The remote dialogue system according to claim 1 or 2, further comprising.

A remote dialogue method that enables dialogue between multiple participants located in different locations.
A reference behavior that detects one or more characteristic behaviors based on information on the past behaviors of participants and generates reference behavior information that is information on the frequency of occurrence of the characteristic behaviors and the duration of the characteristic behaviors at the time of occurrence. Information generation steps and
With respect to the one or more characteristic behaviors of the participants at the time of the current dialogue, the current behavior information generation step for generating the current behavior information which is information on the frequency of occurrence of the characteristic behaviors and the duration of the characteristic behaviors at the time of occurrence. ,
A behavior information comparison step for comparing the reference behavior information with the current behavior information,
An identity determination step for determining the identity of participants based on the comparison result of the behavior information comparison step, and
An output step for outputting the determination result by the identity determination step to one or more participants other than the participant who was the determination target in the identity determination step, and an output step.
A remote dialogue method characterized by including.
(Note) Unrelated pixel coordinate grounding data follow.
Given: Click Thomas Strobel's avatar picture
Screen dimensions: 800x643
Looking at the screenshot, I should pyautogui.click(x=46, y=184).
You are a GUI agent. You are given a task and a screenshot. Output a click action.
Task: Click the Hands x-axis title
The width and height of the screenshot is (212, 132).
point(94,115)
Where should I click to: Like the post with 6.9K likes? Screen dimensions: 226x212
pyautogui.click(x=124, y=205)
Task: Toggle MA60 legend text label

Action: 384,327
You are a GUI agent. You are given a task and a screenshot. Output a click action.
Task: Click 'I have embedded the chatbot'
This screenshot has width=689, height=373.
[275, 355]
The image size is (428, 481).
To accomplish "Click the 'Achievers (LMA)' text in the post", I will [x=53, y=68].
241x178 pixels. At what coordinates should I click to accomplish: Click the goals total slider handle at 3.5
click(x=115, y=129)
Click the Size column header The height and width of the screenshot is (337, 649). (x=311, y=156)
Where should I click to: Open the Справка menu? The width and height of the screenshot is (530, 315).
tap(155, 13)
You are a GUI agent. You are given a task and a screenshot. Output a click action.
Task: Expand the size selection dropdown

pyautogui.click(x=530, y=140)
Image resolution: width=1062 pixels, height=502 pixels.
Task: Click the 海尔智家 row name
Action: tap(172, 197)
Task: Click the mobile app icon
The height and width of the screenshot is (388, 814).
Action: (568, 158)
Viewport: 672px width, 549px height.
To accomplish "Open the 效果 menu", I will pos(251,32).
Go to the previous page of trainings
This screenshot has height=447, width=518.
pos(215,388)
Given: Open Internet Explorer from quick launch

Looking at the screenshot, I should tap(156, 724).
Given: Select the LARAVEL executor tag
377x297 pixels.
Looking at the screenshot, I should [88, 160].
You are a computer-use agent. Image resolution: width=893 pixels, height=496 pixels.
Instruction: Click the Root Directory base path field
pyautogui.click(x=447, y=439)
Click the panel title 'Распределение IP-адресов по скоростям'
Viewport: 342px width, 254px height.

A display step that displays a dialogue video, which is a video of multiple participants participating in a remote dialogue, to a specific participant, and
The shooting step of shooting the video of the specific participant, and
Based on the display location in the display step, the shooting point in the shooting step, and the positional relationship between the specific participants, the specific participant looks at which of the plurality of participants during shooting in the shooting step. Attention target information generation step to generate attention target information including information on whether or not the user is pointing
As the image of the specific participant to be displayed in the display step, the dialogue image generation step of generating the dialogue image so as to direct the line of sight to the participant indicated by the attention target information, and the dialogue image generation step.
4. The remote dialogue method according to claim 4, further comprising.

A remote dialogue program that enables a computer to interact with multiple participants located in different locations.
A reference behavior that detects one or more characteristic behaviors based on information on the past behaviors of participants and generates reference behavior information that is information on the frequency of occurrence of the characteristic behaviors and the duration of the characteristic behaviors at the time of occurrence. Information generation function and
With respect to the one or more characteristic behaviors of the participants at the time of the current dialogue, a current behavior information generation function that generates current behavior information which is information on the frequency of occurrence of the characteristic behaviors and the duration of the characteristic behaviors at the time of occurrence. ,
A behavior information comparison function that compares the reference behavior information with the current behavior information,
An identity determination function that determines the identity of participants based on the comparison result of the behavior information comparison function, and
An output function that outputs a judgment result by the identity judgment function to one or more participants other than the participant who is the judgment target in the identity judgment function, and an output function.
A remote dialogue program characterized by realizing.